= Goal of the exercise =
Each record below is to be copied exactly; the pictures are to be omitted.

= Data for the task =
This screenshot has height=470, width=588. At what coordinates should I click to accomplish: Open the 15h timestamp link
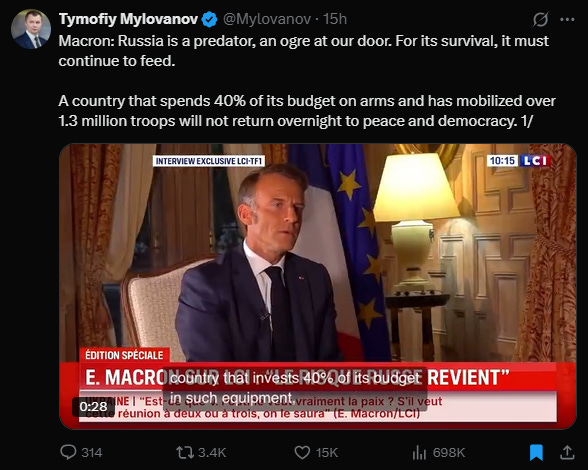point(335,19)
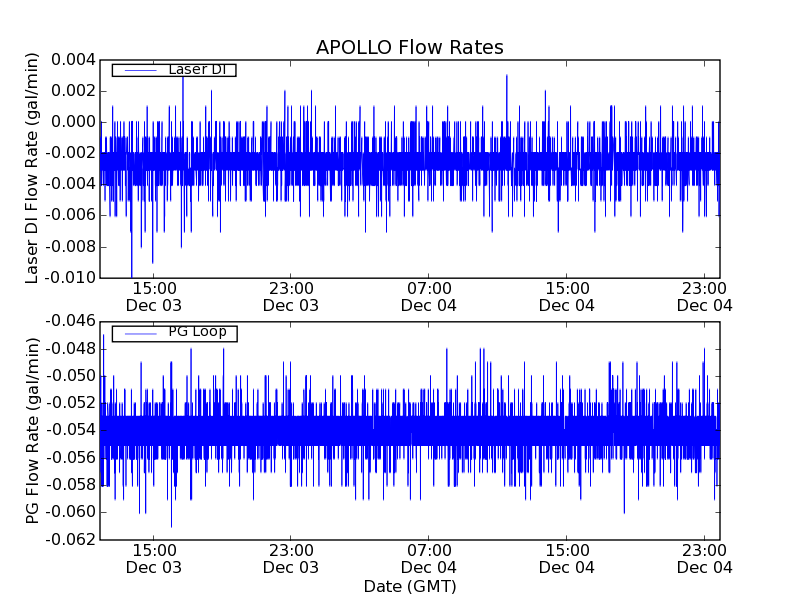This screenshot has height=600, width=800.
Task: Select the PG Loop legend text
Action: pos(197,332)
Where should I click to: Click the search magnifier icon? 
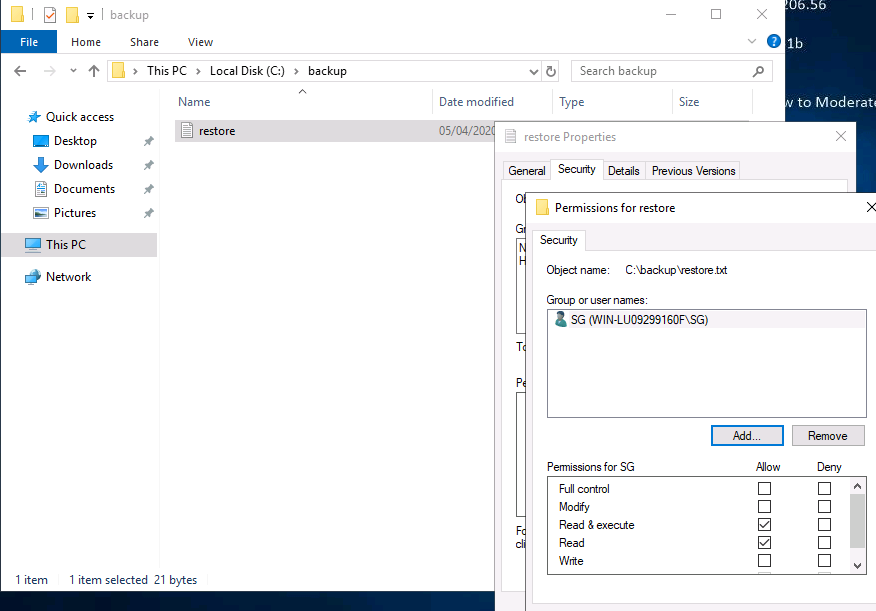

= Written answer =
This screenshot has height=470, width=588. At what coordinates should I click to accomplish: Open the 15h timestamp link
point(335,19)
This screenshot has height=600, width=800.
Task: Select the PG Loop legend text
Action: pos(197,332)
Where should I click to: Click the search magnifier icon? 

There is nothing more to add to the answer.